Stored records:

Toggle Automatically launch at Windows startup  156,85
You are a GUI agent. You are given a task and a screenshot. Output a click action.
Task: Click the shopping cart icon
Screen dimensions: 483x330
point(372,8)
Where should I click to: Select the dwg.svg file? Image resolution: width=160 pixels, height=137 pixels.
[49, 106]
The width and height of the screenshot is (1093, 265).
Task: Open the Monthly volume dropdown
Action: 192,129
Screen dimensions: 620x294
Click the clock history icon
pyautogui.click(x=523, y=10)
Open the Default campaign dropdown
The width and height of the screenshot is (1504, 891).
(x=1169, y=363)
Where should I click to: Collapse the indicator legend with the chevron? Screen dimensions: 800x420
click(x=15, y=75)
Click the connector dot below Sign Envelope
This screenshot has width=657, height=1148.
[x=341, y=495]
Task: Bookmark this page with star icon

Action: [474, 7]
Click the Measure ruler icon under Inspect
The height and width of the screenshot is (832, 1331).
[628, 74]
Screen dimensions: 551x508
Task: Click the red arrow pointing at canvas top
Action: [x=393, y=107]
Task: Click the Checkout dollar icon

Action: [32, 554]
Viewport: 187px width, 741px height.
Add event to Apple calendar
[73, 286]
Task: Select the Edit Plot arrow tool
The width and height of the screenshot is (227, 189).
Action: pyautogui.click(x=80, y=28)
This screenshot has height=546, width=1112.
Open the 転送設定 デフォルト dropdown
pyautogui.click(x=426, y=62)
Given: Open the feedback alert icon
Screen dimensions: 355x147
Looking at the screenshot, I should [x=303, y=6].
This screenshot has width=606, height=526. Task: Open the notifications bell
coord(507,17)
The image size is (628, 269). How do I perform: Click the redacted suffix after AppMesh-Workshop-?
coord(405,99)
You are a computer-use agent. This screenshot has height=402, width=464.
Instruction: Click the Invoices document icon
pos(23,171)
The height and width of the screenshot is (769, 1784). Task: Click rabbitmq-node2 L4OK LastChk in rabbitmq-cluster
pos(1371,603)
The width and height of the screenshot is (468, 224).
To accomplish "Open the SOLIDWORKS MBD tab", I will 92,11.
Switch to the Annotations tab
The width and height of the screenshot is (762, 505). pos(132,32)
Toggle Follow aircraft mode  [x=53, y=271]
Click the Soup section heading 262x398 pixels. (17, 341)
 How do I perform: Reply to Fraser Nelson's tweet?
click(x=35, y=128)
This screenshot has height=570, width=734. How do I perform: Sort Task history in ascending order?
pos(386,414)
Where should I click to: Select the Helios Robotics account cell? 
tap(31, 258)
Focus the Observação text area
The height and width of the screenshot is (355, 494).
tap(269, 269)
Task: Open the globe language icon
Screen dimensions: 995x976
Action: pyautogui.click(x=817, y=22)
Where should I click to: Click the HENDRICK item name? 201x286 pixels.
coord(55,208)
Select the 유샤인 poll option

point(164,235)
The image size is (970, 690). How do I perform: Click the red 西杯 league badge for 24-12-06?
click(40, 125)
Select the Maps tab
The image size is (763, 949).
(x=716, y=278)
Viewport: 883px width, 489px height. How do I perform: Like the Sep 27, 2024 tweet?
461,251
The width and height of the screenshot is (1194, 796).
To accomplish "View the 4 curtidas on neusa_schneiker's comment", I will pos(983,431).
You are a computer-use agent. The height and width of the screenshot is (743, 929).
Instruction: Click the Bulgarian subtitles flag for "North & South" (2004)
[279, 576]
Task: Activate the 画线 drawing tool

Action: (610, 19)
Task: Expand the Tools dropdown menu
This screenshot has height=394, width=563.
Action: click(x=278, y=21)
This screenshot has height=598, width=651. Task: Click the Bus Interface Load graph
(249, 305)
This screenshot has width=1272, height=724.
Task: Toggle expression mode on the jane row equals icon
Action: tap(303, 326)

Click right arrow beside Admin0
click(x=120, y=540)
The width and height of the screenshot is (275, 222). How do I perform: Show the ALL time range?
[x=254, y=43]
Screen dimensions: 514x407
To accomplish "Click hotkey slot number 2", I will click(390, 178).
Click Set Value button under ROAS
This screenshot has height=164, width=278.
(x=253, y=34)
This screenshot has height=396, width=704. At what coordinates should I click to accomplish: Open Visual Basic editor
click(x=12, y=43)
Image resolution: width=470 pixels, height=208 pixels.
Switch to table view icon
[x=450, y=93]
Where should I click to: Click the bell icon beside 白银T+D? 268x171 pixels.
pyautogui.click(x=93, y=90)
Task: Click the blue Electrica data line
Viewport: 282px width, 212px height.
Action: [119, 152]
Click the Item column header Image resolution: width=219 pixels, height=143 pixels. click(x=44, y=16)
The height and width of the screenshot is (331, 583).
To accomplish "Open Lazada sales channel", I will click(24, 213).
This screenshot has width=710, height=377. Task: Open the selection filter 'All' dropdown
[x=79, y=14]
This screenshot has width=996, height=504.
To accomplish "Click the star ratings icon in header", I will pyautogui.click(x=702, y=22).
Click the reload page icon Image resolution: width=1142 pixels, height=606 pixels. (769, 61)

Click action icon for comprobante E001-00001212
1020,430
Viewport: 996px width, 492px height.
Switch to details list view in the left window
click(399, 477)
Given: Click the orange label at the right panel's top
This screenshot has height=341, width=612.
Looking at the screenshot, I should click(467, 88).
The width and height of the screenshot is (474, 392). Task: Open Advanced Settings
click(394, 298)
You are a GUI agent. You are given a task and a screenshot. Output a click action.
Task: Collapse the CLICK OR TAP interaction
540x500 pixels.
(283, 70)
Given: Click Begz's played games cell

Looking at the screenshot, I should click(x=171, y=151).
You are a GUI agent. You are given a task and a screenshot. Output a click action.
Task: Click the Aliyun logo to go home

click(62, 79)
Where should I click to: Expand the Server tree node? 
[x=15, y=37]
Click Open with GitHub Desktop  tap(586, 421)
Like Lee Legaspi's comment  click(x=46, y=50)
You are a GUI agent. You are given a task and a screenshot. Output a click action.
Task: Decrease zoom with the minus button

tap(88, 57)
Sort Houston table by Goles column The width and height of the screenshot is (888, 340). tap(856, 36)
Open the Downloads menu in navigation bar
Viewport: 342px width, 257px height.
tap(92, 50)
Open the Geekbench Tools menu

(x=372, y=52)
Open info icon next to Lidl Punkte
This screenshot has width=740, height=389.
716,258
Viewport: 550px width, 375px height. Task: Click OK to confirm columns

DESCRIPTION OF THE TASK. All of the data above should be reproduced exactly, with nothing left out.

RESPONSE FOR THIS EXERCISE.
Toggle Automatically launch at Windows startup  156,85
You are a GUI agent. You are given a task and a screenshot. Output a click action.
Task: Click the shopping cart icon
Screen dimensions: 483x330
point(372,8)
Where should I click to: Select the dwg.svg file? Image resolution: width=160 pixels, height=137 pixels.
[49, 106]
The width and height of the screenshot is (1093, 265).
Task: Open the Monthly volume dropdown
Action: 192,129
Screen dimensions: 620x294
Click the clock history icon
pyautogui.click(x=523, y=10)
Open the Default campaign dropdown
The width and height of the screenshot is (1504, 891).
(x=1169, y=363)
Where should I click to: Collapse the indicator legend with the chevron? Screen dimensions: 800x420
click(x=15, y=75)
Click the connector dot below Sign Envelope
This screenshot has width=657, height=1148.
[x=341, y=495]
Task: Bookmark this page with star icon

Action: [474, 7]
Click the Measure ruler icon under Inspect
The height and width of the screenshot is (832, 1331).
[628, 74]
Screen dimensions: 551x508
Task: Click the red arrow pointing at canvas top
Action: [x=393, y=107]
Task: Click the Checkout dollar icon

Action: [32, 554]
Viewport: 187px width, 741px height.
Add event to Apple calendar
[73, 286]
Task: Select the Edit Plot arrow tool
The width and height of the screenshot is (227, 189).
Action: pyautogui.click(x=80, y=28)
This screenshot has height=546, width=1112.
Open the 転送設定 デフォルト dropdown
pyautogui.click(x=426, y=62)
Given: Open the feedback alert icon
Screen dimensions: 355x147
Looking at the screenshot, I should [x=303, y=6].
This screenshot has width=606, height=526. Task: Open the notifications bell
coord(507,17)
The image size is (628, 269). How do I perform: Click the redacted suffix after AppMesh-Workshop-?
coord(405,99)
You are a computer-use agent. This screenshot has height=402, width=464.
Instruction: Click the Invoices document icon
pos(23,171)
The height and width of the screenshot is (769, 1784). Task: Click rabbitmq-node2 L4OK LastChk in rabbitmq-cluster
pos(1371,603)
The width and height of the screenshot is (468, 224).
To accomplish "Open the SOLIDWORKS MBD tab", I will 92,11.
Switch to the Annotations tab
The width and height of the screenshot is (762, 505). pos(132,32)
Toggle Follow aircraft mode  [x=53, y=271]
Click the Soup section heading 262x398 pixels. (17, 341)
 How do I perform: Reply to Fraser Nelson's tweet?
click(x=35, y=128)
This screenshot has height=570, width=734. How do I perform: Sort Task history in ascending order?
pos(386,414)
Where should I click to: Select the Helios Robotics account cell? 
tap(31, 258)
Focus the Observação text area
The height and width of the screenshot is (355, 494).
tap(269, 269)
Task: Open the globe language icon
Screen dimensions: 995x976
Action: pyautogui.click(x=817, y=22)
Where should I click to: Click the HENDRICK item name? 201x286 pixels.
coord(55,208)
Select the 유샤인 poll option

point(164,235)
The image size is (970, 690). How do I perform: Click the red 西杯 league badge for 24-12-06?
click(40, 125)
Select the Maps tab
The image size is (763, 949).
(x=716, y=278)
Viewport: 883px width, 489px height. How do I perform: Like the Sep 27, 2024 tweet?
461,251
The width and height of the screenshot is (1194, 796).
To accomplish "View the 4 curtidas on neusa_schneiker's comment", I will pos(983,431).
You are a computer-use agent. The height and width of the screenshot is (743, 929).
Instruction: Click the Bulgarian subtitles flag for "North & South" (2004)
[279, 576]
Task: Activate the 画线 drawing tool

Action: (610, 19)
Task: Expand the Tools dropdown menu
This screenshot has height=394, width=563.
Action: click(x=278, y=21)
This screenshot has height=598, width=651. Task: Click the Bus Interface Load graph
(249, 305)
This screenshot has width=1272, height=724.
Task: Toggle expression mode on the jane row equals icon
Action: tap(303, 326)

Click right arrow beside Admin0
click(x=120, y=540)
The width and height of the screenshot is (275, 222). How do I perform: Show the ALL time range?
[x=254, y=43]
Screen dimensions: 514x407
To accomplish "Click hotkey slot number 2", I will click(390, 178).
Click Set Value button under ROAS
This screenshot has height=164, width=278.
(x=253, y=34)
This screenshot has height=396, width=704. At what coordinates should I click to accomplish: Open Visual Basic editor
click(x=12, y=43)
Image resolution: width=470 pixels, height=208 pixels.
Switch to table view icon
[x=450, y=93]
Where should I click to: Click the bell icon beside 白银T+D? 268x171 pixels.
pyautogui.click(x=93, y=90)
Task: Click the blue Electrica data line
Viewport: 282px width, 212px height.
Action: [119, 152]
Click the Item column header Image resolution: width=219 pixels, height=143 pixels. click(x=44, y=16)
The height and width of the screenshot is (331, 583).
To accomplish "Open Lazada sales channel", I will click(24, 213).
This screenshot has width=710, height=377. Task: Open the selection filter 'All' dropdown
[x=79, y=14]
This screenshot has width=996, height=504.
To accomplish "Click the star ratings icon in header", I will pyautogui.click(x=702, y=22).
Click the reload page icon Image resolution: width=1142 pixels, height=606 pixels. (769, 61)

Click action icon for comprobante E001-00001212
1020,430
Viewport: 996px width, 492px height.
Switch to details list view in the left window
click(399, 477)
Given: Click the orange label at the right panel's top
This screenshot has height=341, width=612.
Looking at the screenshot, I should click(467, 88).
The width and height of the screenshot is (474, 392). Task: Open Advanced Settings
click(394, 298)
You are a GUI agent. You are given a task and a screenshot. Output a click action.
Task: Collapse the CLICK OR TAP interaction
540x500 pixels.
(283, 70)
Given: Click Begz's played games cell

Looking at the screenshot, I should click(x=171, y=151).
You are a GUI agent. You are given a task and a screenshot. Output a click action.
Task: Click the Aliyun logo to go home

click(62, 79)
Where should I click to: Expand the Server tree node? 
[x=15, y=37]
Click Open with GitHub Desktop  tap(586, 421)
Like Lee Legaspi's comment  click(x=46, y=50)
You are a GUI agent. You are given a task and a screenshot. Output a click action.
Task: Decrease zoom with the minus button

tap(88, 57)
Sort Houston table by Goles column The width and height of the screenshot is (888, 340). tap(856, 36)
Open the Downloads menu in navigation bar
Viewport: 342px width, 257px height.
tap(92, 50)
Open the Geekbench Tools menu

(x=372, y=52)
Open info icon next to Lidl Punkte
This screenshot has width=740, height=389.
716,258
Viewport: 550px width, 375px height. Task: Click OK to confirm columns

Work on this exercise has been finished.